### 作業内容
• a. 掲載文によると、船体Aが目標位置に復帰したと判断したとき、制御部101aはどの装置に何の指令を送信するか。
• b. 掲載文のうち「そして、制御部101aが現在」を含む語句から始めて「301に戻り、再度フローがスタートする。」で終わる部分を、「船体A」を「本船」に置き換えて書き直してください。

### 掲載文

•••

そして、制御部101aが現在偏位量b2が所定範囲内にあると判定した場合(|現在偏位量b2|≦0.3m)、ステップS312へ進む。一方、範囲外と判定した場合(|現在偏位量b2|>0.3m)には、現在偏位量b2が範囲内に入るまで、ステップS310とステップS311をループする。
【0109】
(ステップS312)
制御部101aが、|現在偏位量b2|≦0.3mと判定し、船体Aが目標位置に復帰したと判断すると、制御部101aは船体Aを停止させるべく、クラッチ4の脱指令(船体A停止指令)をクラッチ制御装置3に送信する。
そうすると、クラッチ制御装置3がクラッチ4を脱し、船体Aが停止して、船体Aが漂流状態に戻る。
【0110】
その後、ステップS303に戻り、以後ステップS303〜ステップS312を繰り返す。
【0111】
なお、ステップS301、ステップS302の目標位置及び限界偏位量Yの設定は、フローの途中でも随時変更可能であり、これらを変更した場合は、ステップS301に戻り、再度フローがスタートする。

•••

### 与えられたデータ
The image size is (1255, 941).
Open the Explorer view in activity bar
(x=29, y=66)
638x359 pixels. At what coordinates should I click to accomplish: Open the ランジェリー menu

•••

### 各問の解答
• a. クラッチ4の脱指令(船体A停止指令)をクラッチ制御装置3に送信する。

• b.
そして、制御部101aが現在偏位量b2が所定範囲内にあると判定した場合(|現在偏位量b2|≦0.3m)、ステップS312へ進む。一方、範囲外と判定した場合(|現在偏位量b2|>0.3m)には、現在偏位量b2が範囲内に入るまで、ステップS310とステップS311をループする。
【0109】
(ステップS312)
制御部101aが、|現在偏位量b2|≦0.3mと判定し、本船が目標位置に復帰したと判断すると、制御部101aは本船を停止させるべく、クラッチ4の脱指令(本船停止指令)をクラッチ制御装置3に送信する。
そうすると、クラッチ制御装置3がクラッチ4を脱し、本船が停止して、本船が漂流状態に戻る。
【0110】
その後、ステップS303に戻り、以後ステップS303〜ステップS312を繰り返す。
【0111】
なお、ステップS301、ステップS302の目標位置及び限界偏位量Yの設定は、フローの途中でも随時変更可能であり、これらを変更した場合は、ステップS301に戻り、再度フローがスタートする。